### EXERCISE REQUIREMENTS
Copy the data precisely, keeping every character.

### RECORDS SHOWN
————

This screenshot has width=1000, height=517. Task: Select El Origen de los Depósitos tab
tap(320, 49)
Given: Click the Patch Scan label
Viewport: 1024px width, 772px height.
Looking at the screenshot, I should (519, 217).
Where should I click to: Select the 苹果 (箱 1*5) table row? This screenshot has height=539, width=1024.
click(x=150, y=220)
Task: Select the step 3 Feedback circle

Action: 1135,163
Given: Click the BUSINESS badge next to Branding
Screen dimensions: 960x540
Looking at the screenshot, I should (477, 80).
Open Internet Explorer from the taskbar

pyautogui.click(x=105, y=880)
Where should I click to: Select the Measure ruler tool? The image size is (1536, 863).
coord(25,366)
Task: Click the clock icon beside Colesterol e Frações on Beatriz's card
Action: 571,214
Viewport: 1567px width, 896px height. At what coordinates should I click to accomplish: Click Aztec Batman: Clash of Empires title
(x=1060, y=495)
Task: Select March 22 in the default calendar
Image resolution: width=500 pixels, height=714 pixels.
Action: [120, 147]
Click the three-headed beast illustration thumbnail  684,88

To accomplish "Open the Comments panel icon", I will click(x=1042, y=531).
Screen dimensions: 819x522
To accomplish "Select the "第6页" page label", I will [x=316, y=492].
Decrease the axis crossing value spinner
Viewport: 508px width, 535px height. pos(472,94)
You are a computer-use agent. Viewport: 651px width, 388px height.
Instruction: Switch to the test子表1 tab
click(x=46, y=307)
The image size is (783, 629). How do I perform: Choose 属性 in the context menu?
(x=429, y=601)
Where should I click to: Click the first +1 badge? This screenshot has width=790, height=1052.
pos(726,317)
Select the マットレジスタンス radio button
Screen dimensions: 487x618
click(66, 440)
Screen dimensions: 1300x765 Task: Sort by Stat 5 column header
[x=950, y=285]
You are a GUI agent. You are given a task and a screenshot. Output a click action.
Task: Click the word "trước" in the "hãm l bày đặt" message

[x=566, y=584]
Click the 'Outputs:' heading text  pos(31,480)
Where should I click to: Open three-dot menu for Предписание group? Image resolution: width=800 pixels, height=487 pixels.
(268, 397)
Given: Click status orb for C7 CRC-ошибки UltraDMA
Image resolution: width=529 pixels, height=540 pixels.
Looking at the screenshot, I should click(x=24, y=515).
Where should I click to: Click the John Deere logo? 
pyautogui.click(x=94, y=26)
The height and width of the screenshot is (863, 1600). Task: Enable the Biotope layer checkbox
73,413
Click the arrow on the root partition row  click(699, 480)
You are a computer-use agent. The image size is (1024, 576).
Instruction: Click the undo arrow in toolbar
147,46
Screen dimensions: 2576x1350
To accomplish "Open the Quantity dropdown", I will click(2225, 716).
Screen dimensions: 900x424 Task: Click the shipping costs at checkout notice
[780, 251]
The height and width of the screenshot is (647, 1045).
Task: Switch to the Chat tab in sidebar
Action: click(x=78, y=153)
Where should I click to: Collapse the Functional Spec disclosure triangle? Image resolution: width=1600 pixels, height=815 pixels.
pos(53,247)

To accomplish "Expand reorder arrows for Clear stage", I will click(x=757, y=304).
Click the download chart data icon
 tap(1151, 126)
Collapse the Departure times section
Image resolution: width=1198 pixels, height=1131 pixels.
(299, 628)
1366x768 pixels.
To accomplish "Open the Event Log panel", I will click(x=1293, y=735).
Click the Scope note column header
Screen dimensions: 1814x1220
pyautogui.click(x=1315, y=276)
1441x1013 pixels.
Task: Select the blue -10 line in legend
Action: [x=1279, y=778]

————

### ANSWER
This screenshot has width=1000, height=517. Task: Select El Origen de los Depósitos tab
tap(320, 49)
Given: Click the Patch Scan label
Viewport: 1024px width, 772px height.
Looking at the screenshot, I should (519, 217).
Where should I click to: Select the 苹果 (箱 1*5) table row? This screenshot has height=539, width=1024.
click(x=150, y=220)
Task: Select the step 3 Feedback circle

Action: 1135,163
Given: Click the BUSINESS badge next to Branding
Screen dimensions: 960x540
Looking at the screenshot, I should (477, 80).
Open Internet Explorer from the taskbar

pyautogui.click(x=105, y=880)
Where should I click to: Select the Measure ruler tool? The image size is (1536, 863).
coord(25,366)
Task: Click the clock icon beside Colesterol e Frações on Beatriz's card
Action: 571,214
Viewport: 1567px width, 896px height. At what coordinates should I click to accomplish: Click Aztec Batman: Clash of Empires title
(x=1060, y=495)
Task: Select March 22 in the default calendar
Image resolution: width=500 pixels, height=714 pixels.
Action: [120, 147]
Click the three-headed beast illustration thumbnail  684,88

To accomplish "Open the Comments panel icon", I will click(x=1042, y=531).
Screen dimensions: 819x522
To accomplish "Select the "第6页" page label", I will [x=316, y=492].
Decrease the axis crossing value spinner
Viewport: 508px width, 535px height. pos(472,94)
You are a computer-use agent. Viewport: 651px width, 388px height.
Instruction: Switch to the test子表1 tab
click(x=46, y=307)
The image size is (783, 629). How do I perform: Choose 属性 in the context menu?
(x=429, y=601)
Where should I click to: Click the first +1 badge? This screenshot has width=790, height=1052.
pos(726,317)
Select the マットレジスタンス radio button
Screen dimensions: 487x618
click(66, 440)
Screen dimensions: 1300x765 Task: Sort by Stat 5 column header
[x=950, y=285]
You are a GUI agent. You are given a task and a screenshot. Output a click action.
Task: Click the word "trước" in the "hãm l bày đặt" message

[x=566, y=584]
Click the 'Outputs:' heading text  pos(31,480)
Where should I click to: Open three-dot menu for Предписание group? Image resolution: width=800 pixels, height=487 pixels.
(268, 397)
Given: Click status orb for C7 CRC-ошибки UltraDMA
Image resolution: width=529 pixels, height=540 pixels.
Looking at the screenshot, I should click(x=24, y=515).
Where should I click to: Click the John Deere logo? 
pyautogui.click(x=94, y=26)
The height and width of the screenshot is (863, 1600). Task: Enable the Biotope layer checkbox
73,413
Click the arrow on the root partition row  click(699, 480)
You are a computer-use agent. The image size is (1024, 576).
Instruction: Click the undo arrow in toolbar
147,46
Screen dimensions: 2576x1350
To accomplish "Open the Quantity dropdown", I will click(2225, 716).
Screen dimensions: 900x424 Task: Click the shipping costs at checkout notice
[780, 251]
The height and width of the screenshot is (647, 1045).
Task: Switch to the Chat tab in sidebar
Action: click(x=78, y=153)
Where should I click to: Collapse the Functional Spec disclosure triangle? Image resolution: width=1600 pixels, height=815 pixels.
pos(53,247)

To accomplish "Expand reorder arrows for Clear stage", I will click(x=757, y=304).
Click the download chart data icon
 tap(1151, 126)
Collapse the Departure times section
Image resolution: width=1198 pixels, height=1131 pixels.
(299, 628)
1366x768 pixels.
To accomplish "Open the Event Log panel", I will click(x=1293, y=735).
Click the Scope note column header
Screen dimensions: 1814x1220
pyautogui.click(x=1315, y=276)
1441x1013 pixels.
Task: Select the blue -10 line in legend
Action: [x=1279, y=778]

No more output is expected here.